▸ **Exercise details**
Return the line containing "Where should I" and every line beneath it through the end of the entries below, unchanged. Pictures stay out.

(Stored records)
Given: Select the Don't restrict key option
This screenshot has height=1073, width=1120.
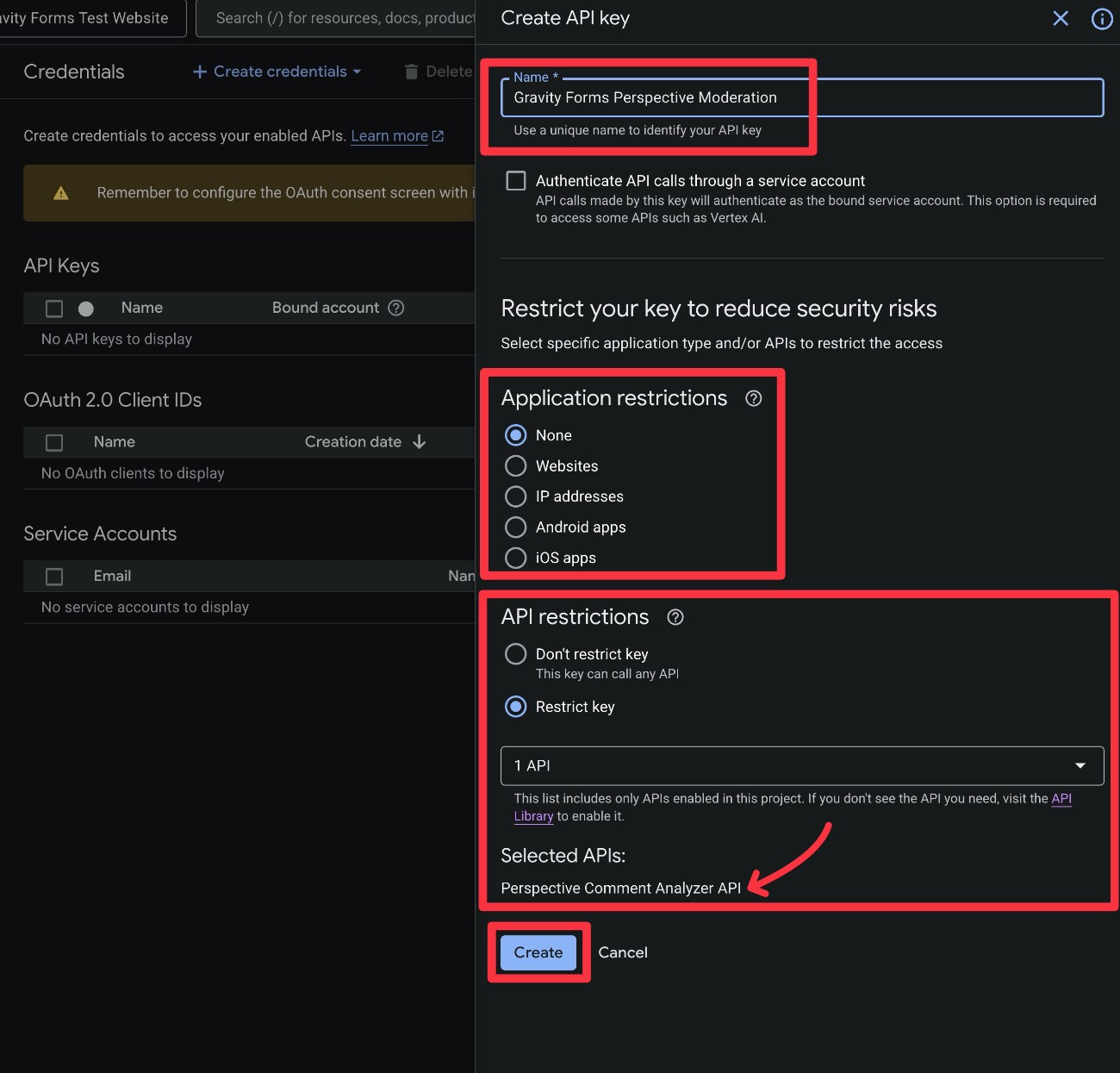Looking at the screenshot, I should pos(515,653).
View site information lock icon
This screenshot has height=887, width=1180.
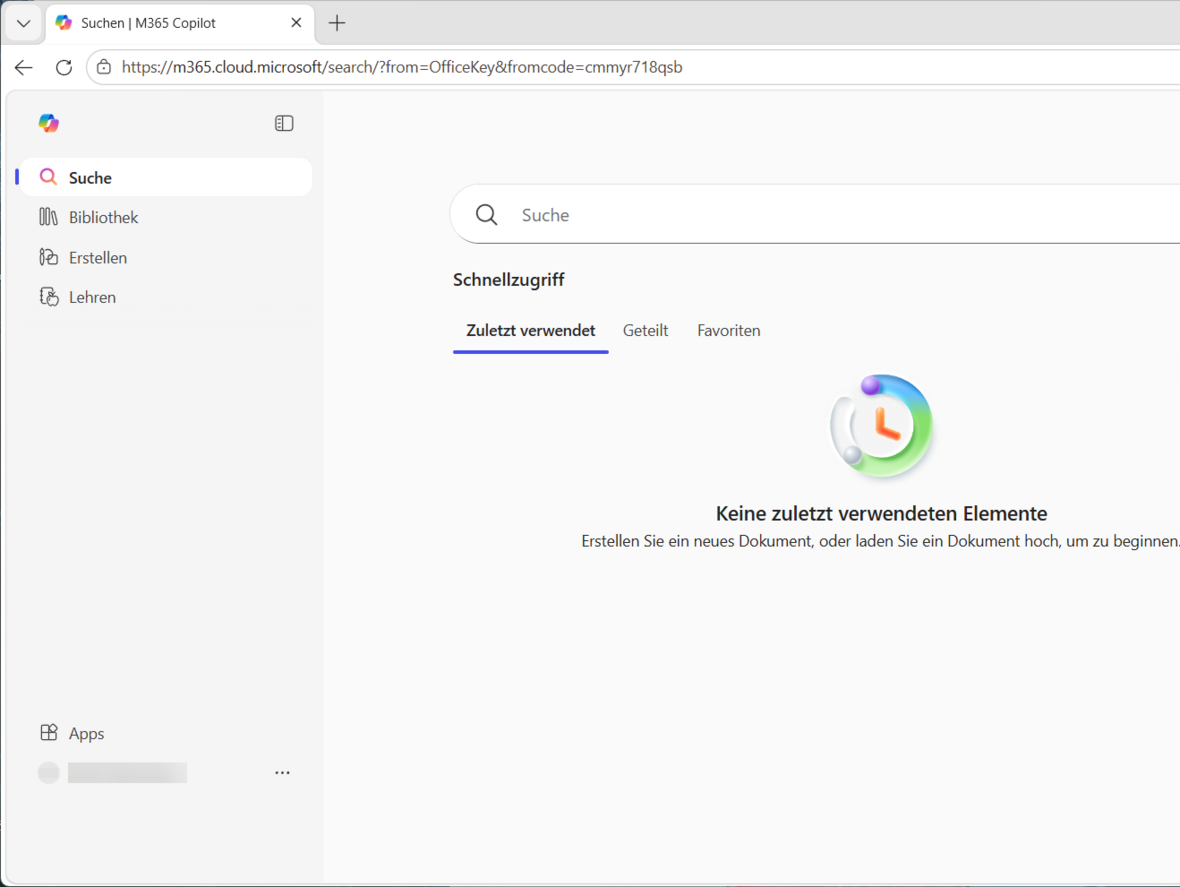(104, 67)
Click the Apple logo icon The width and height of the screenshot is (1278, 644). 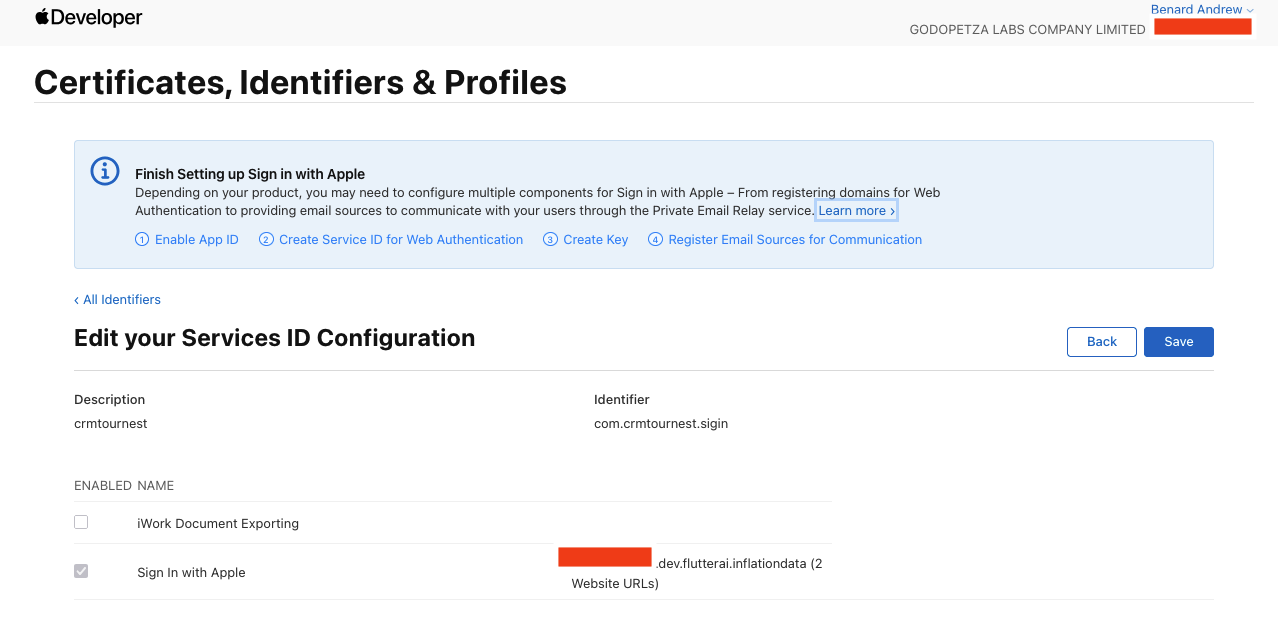click(42, 17)
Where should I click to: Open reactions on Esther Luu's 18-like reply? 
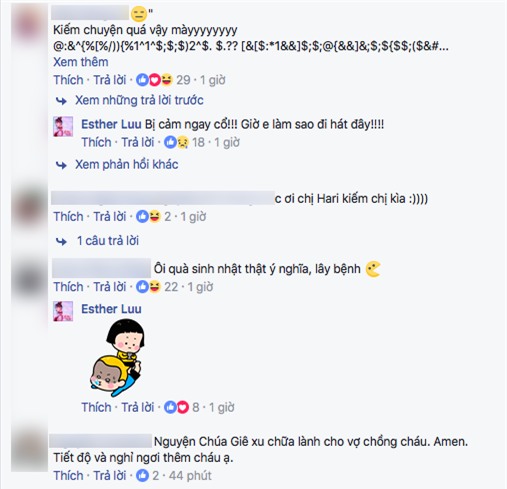coord(177,142)
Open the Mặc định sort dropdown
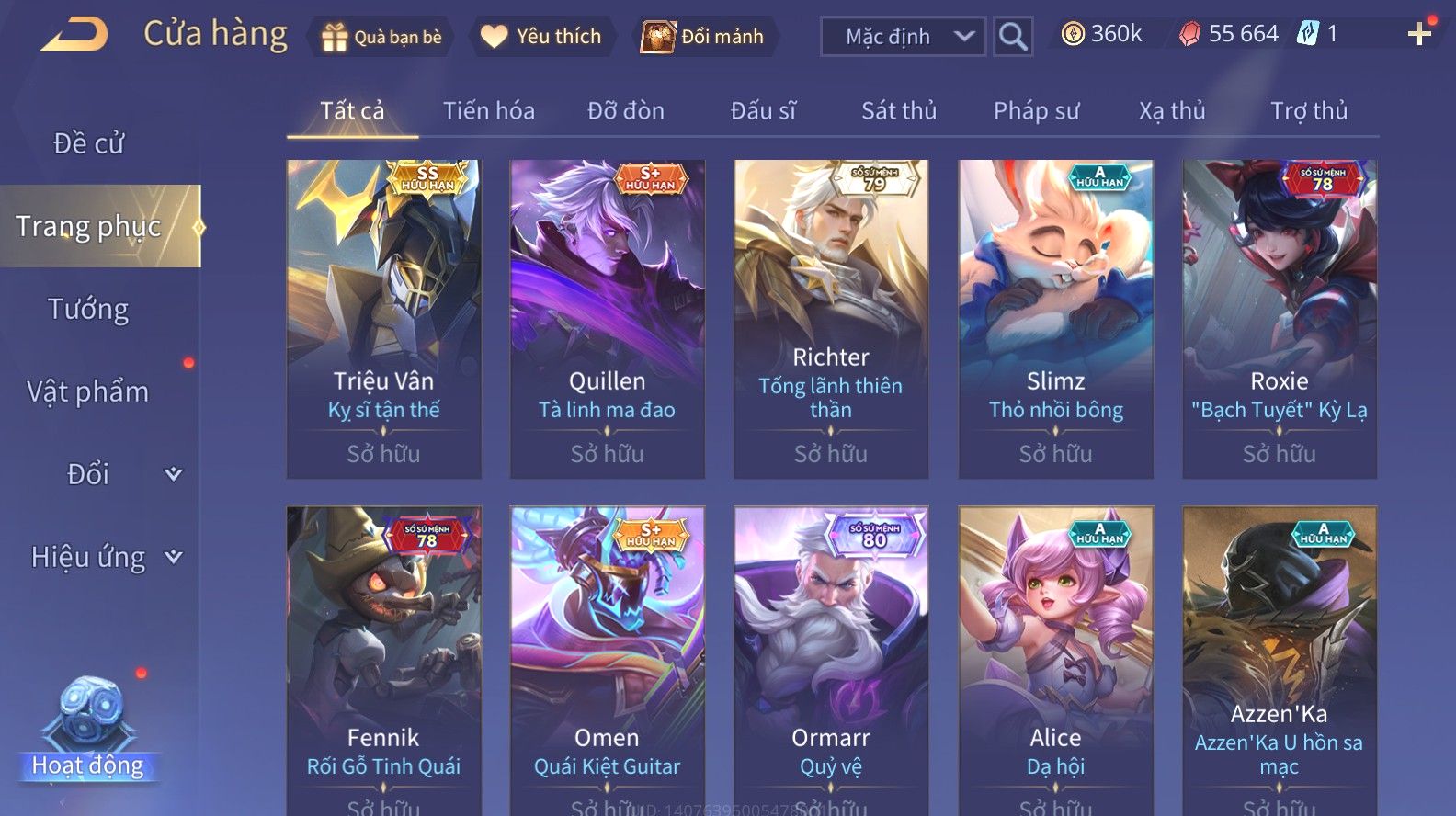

▸ **Answer section**
Where should I click to: Open reactions on Esther Luu's 18-like reply? 
coord(177,142)
Open the Mặc định sort dropdown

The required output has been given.